Obwohl unter gewissen Gesichtspunkten die oben genannten Argumente einleuchten, nimmt der Buddhismus einen anderen Standpunkt dazu ein. Die erfolgreichsten Spezies, sagt er, sind die, in welchen die größte Kooperation herrscht. Eine einzige Ameise kann beispielsweise nicht alleine leben. Wenn die Ameisen innerhalb einer Kolonie den größten Teil ihrer Energie darauf verwendeten, gegeneinander zu kämpfen, hätten sie sich bald selbst zerstört. Sie brauchen sich gegenseitig für ihr Überleben, und sie kooperieren ausgiebig miteinander. Nehmen Sie sich einmal die Zeit, eine Ameisenkolonie zu beobachten. Die Ameisen hasten mit Baumaterialien und Nahrung hin und her, die ein Vielfaches ihres eigenen Körpergewichtes wiegen. Sie zeigen sich gegenseitig, wohin man laufen muss, damit niemand verloren geht, und sie arbeiten miteinander, um das Überleben und Gedeihen der Gruppe zu gewährleisten.
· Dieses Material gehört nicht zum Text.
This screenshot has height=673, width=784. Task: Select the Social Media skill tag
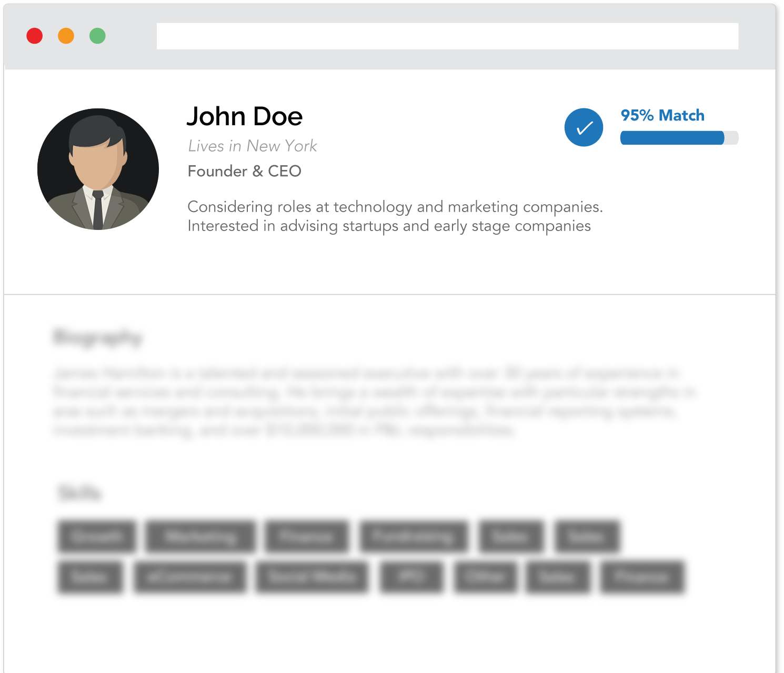311,578
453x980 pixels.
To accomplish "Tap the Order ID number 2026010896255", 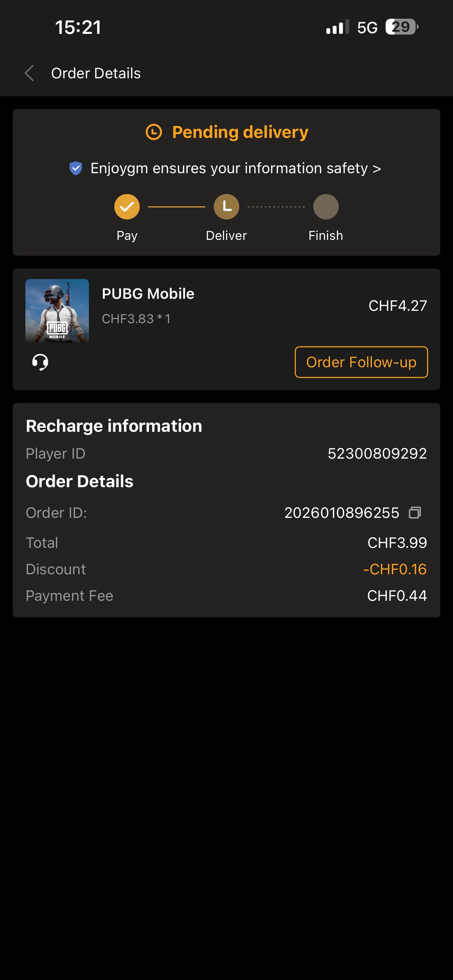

Ähnlich haben auch wir Menschen Schwierigkeiten, alleine zu leben. Im einundzwanzigsten Jahrhundert sind wir abhängiger voneinander als je zuvor in der Geschichte der Menschheit. Vor Hunderten von Jahren bauten Menschen ihre eigene Nahrung an, nähten ihre eigene Kleidung und bauten ihre eigenen Wohnstätten. Heutzutage weiß der größte Teil der Menschen in den entwickelten Ländern nicht, wie sie diese Arbeiten zum eigenen Bedarf ausführen sollten. Wir sind für unser Überleben aufeinander angewiesen, was eine Zusammenarbeit zwingend erforderlich macht. Trotz unserer menschlichen Intelligenz sieht es allerdings manchmal so aus, als seien diese winzigen Ameisen um einiges gescheiter und vernünftiger als wir!
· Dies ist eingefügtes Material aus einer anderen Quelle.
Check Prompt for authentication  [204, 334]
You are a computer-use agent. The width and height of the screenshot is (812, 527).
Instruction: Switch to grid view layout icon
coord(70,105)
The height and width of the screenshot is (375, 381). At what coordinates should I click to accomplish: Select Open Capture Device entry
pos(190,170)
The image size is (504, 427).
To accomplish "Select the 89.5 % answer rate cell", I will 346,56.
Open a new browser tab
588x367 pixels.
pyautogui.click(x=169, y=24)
Seit Darwin hat der Glaube an den Wert von Kämpfen unter Rivalen und von wütender Selbstverteidigung auf vielen Gebieten der Gesellschaft, einschließlich der Erziehung, der Künste und Wissenschaften, des Sportes, der Computerentwicklung und nationaler Verteidigung Akzeptanz gefunden. Ich glaube, dass die Übernahme dieser Denkart der Welt sehr geschadet und zu einem Mangel an Mitgefühl geführt hat, der Menschen gestattet, sich gegenseitig und ihrer Umgebung Leid zuzufügen.
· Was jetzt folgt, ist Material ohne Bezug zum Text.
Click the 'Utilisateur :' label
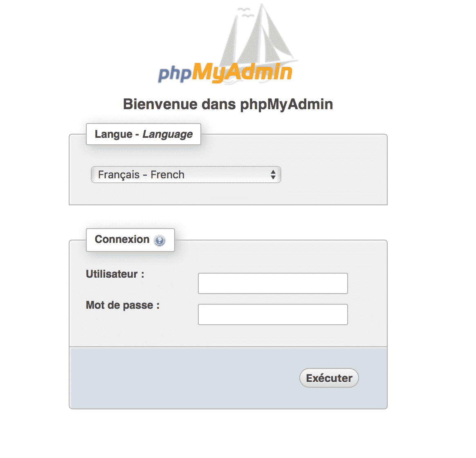115,274
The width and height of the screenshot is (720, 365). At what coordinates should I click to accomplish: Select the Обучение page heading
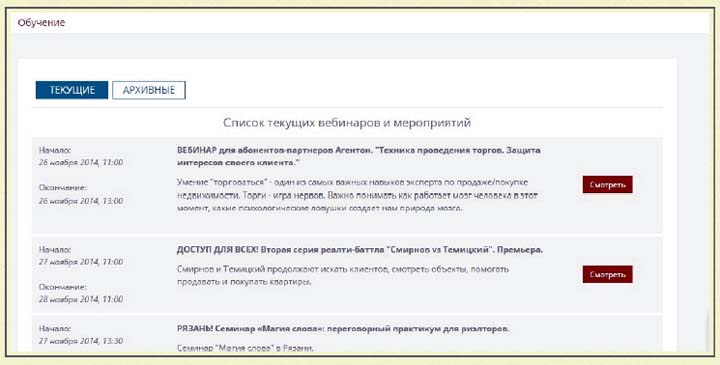(41, 22)
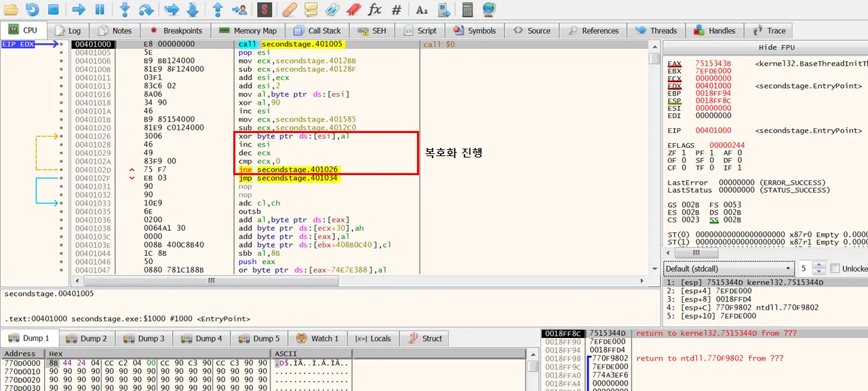Screen dimensions: 868x391
Task: Increase argument count with stepper up arrow
Action: (819, 265)
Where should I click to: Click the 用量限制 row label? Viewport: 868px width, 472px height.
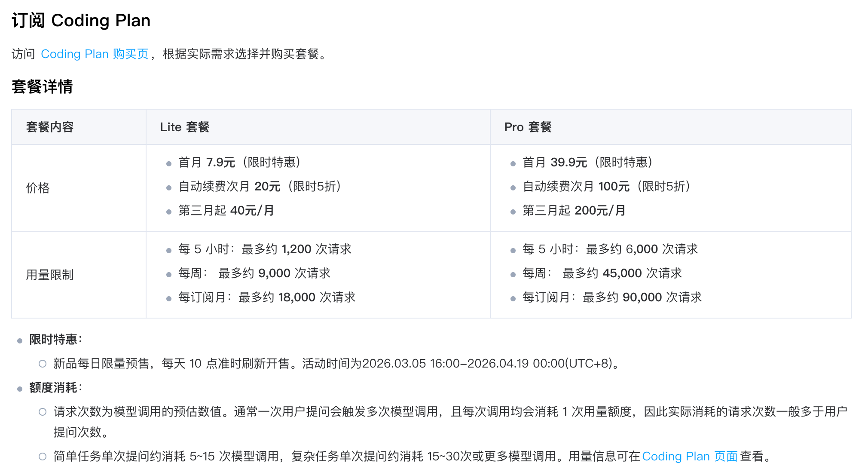tap(50, 275)
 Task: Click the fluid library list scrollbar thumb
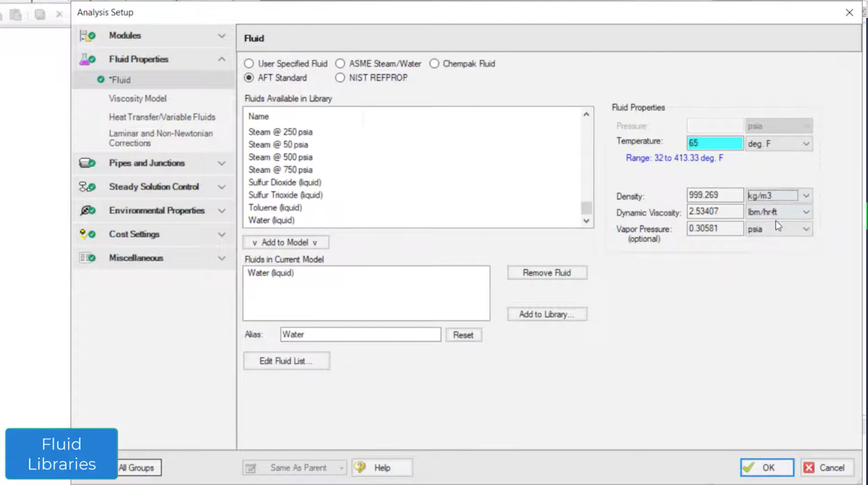pos(586,208)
Eine gewisse Art von »Wettkampf« ist gut, aber nicht mit anderen Lebewesen, von denen unser Überleben und unser Glück abhängig sind, sondern mit unserer eigenen Unwissenheit und unseren gefühllosen Einstellungen, die unsere wirklichen Feinde sind. Wir können die Motivation entwickeln, uns selbst und unsere Welt zu verbessern, weil uns dies wichtig ist, nicht weil wir unbedingt die Nummer eins sein wollen.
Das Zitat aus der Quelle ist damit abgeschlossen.